> _Task requirements_: Convert the lines from the one containing "You are a GUI" through the one containing "Beitrag: # 68063 (34, 403)", both included, into a JSON list of strings with one string per line. Leave out any blank lines.

> _Given data_:

● ● ● ●

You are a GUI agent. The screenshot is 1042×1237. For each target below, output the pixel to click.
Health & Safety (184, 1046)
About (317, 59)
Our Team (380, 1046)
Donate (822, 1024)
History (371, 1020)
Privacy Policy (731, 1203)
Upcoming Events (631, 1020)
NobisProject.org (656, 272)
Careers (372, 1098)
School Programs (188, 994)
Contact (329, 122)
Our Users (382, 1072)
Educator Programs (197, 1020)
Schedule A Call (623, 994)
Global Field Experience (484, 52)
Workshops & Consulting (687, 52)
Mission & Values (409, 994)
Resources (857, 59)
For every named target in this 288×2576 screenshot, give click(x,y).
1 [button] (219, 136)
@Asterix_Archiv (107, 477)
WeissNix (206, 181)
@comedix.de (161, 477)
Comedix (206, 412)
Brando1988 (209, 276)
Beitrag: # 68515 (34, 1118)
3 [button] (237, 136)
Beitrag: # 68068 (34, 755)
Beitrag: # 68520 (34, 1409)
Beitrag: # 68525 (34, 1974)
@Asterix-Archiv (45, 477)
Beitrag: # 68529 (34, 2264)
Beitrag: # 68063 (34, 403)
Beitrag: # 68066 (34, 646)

● ● ● ●

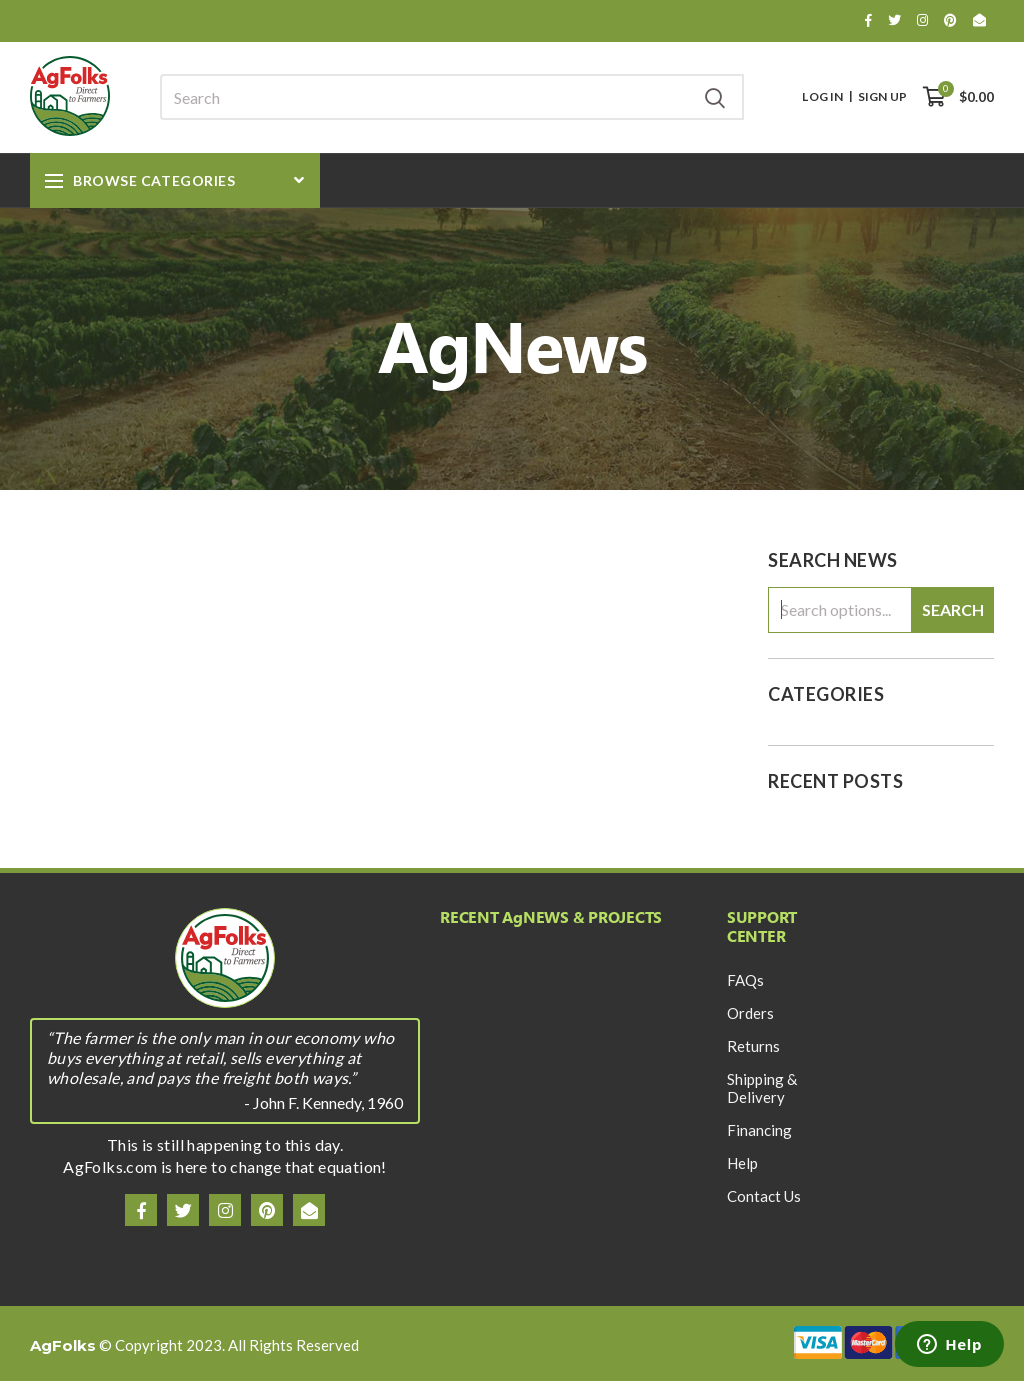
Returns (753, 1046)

● ● ● ●

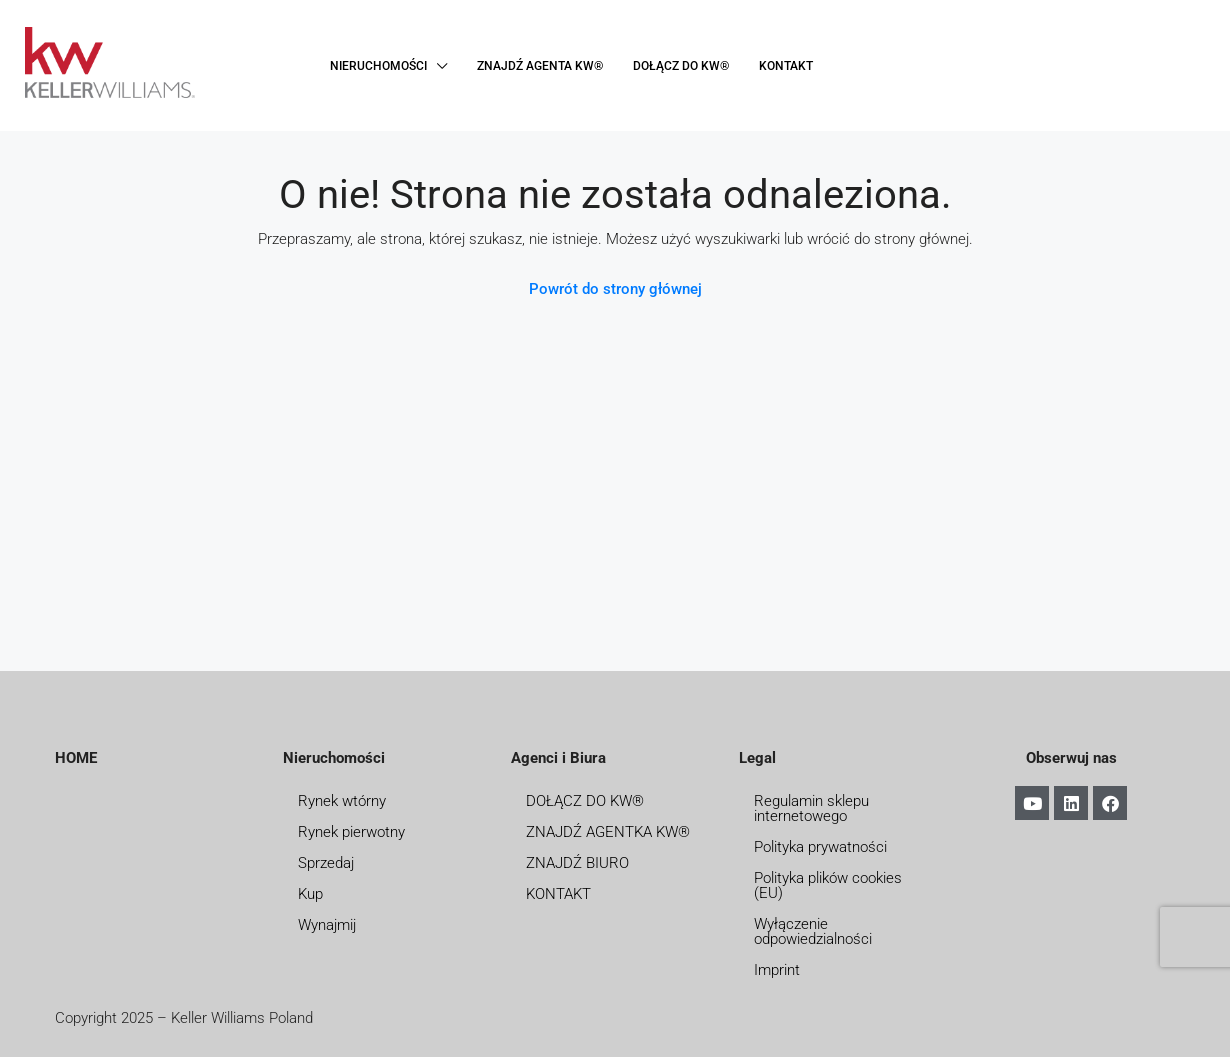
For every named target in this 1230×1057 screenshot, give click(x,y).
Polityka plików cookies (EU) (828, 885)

● ● ● ●

> _Answer in full_:
[
  "You are a GUI agent. The screenshot is 1042×1237. For each target below, output the pixel to click.",
  "Health & Safety (184, 1046)",
  "About (317, 59)",
  "Our Team (380, 1046)",
  "Donate (822, 1024)",
  "History (371, 1020)",
  "Privacy Policy (731, 1203)",
  "Upcoming Events (631, 1020)",
  "NobisProject.org (656, 272)",
  "Careers (372, 1098)",
  "School Programs (188, 994)",
  "Contact (329, 122)",
  "Our Users (382, 1072)",
  "Educator Programs (197, 1020)",
  "Schedule A Call (623, 994)",
  "Global Field Experience (484, 52)",
  "Workshops & Consulting (687, 52)",
  "Mission & Values (409, 994)",
  "Resources (857, 59)",
  "For every named target in this 288×2576 screenshot, give click(x,y).",
  "1 [button] (219, 136)",
  "@Asterix_Archiv (107, 477)",
  "WeissNix (206, 181)",
  "@comedix.de (161, 477)",
  "Comedix (206, 412)",
  "Brando1988 (209, 276)",
  "Beitrag: # 68515 (34, 1118)",
  "3 [button] (237, 136)",
  "Beitrag: # 68068 (34, 755)",
  "Beitrag: # 68520 (34, 1409)",
  "Beitrag: # 68525 (34, 1974)",
  "@Asterix-Archiv (45, 477)",
  "Beitrag: # 68529 (34, 2264)",
  "Beitrag: # 68063 (34, 403)"
]